Combining geophysical, geochemical and geological studies toward plausible geothermal models at the Hongchailin site for geothermal power generation in northeastern Taiwan

In this study, we conduct a multi-disciplinary study, including geophysics, geochemistry, and geology, in an attempt to reconstruct geothermal geological model(s) at the shallow 3 km, for a project of potential geothermal power generation at the Hongchailin site in the Ilan plain of northeastern Taiwan. Our geophysical techniques include seismic imaging from natural earthquakes as well as ambient noise. Three seismic arrays deployed at different time periods in the past decade were used. We also incorporate geophysical imaging results from previous studies, in particular a series of seismic reflection profiles. For the magnetotelluric (MT) technique, two major surveys have been conducted, including 2015-2018 AMT by National Central University and 2021-2022 MT by GERD and Academia Sinica.  Three test holes were drilled around the Hongchailin site in 2016-2019. Logging and on-site measurements were conducted at increment depths, including stratigraphy and rock types, P/T measurements, fractures analyses, geochemical analyses (e.g., hydrogen/oxygen/helium isotope, fluid inclusion, etc.), and so on.
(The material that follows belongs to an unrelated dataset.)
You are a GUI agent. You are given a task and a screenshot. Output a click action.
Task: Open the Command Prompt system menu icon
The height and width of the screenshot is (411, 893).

        Based on regional geology and structures, and incorporating geophysical subsurface imaging, we reconstruct geothermal geological models in line with detailed geological cross sections at the shallow 3 km level. We interpret that there exits a shallow geothermal reservoir within the massive quartz sandstone layers (Szeleng sandstone) at 1-2 km depth with the downhole temperature of 80-100 C.  Geologically, the reservoir is located at the regional Songlo syncline and its south limb; and geophysically, it corresponds to a relatively low resistivity area. Isotope results show that the cool meteoric water came from nearby higher altitude mountain area, then flew through the Szeleng sandstone, which plunges 1-2 km depth below the Ilan plain. Hot fluid is interpreted to be derived from deeper heat source and to be upflowed along a N-S trending vertical faults system near the Hongchailin area.  In addition, two E-W trending major faults, identified by the seismic reflection profiles, seem to be acted as hydrothermal fluid barriers to confine the hot fluid within the reservoir area.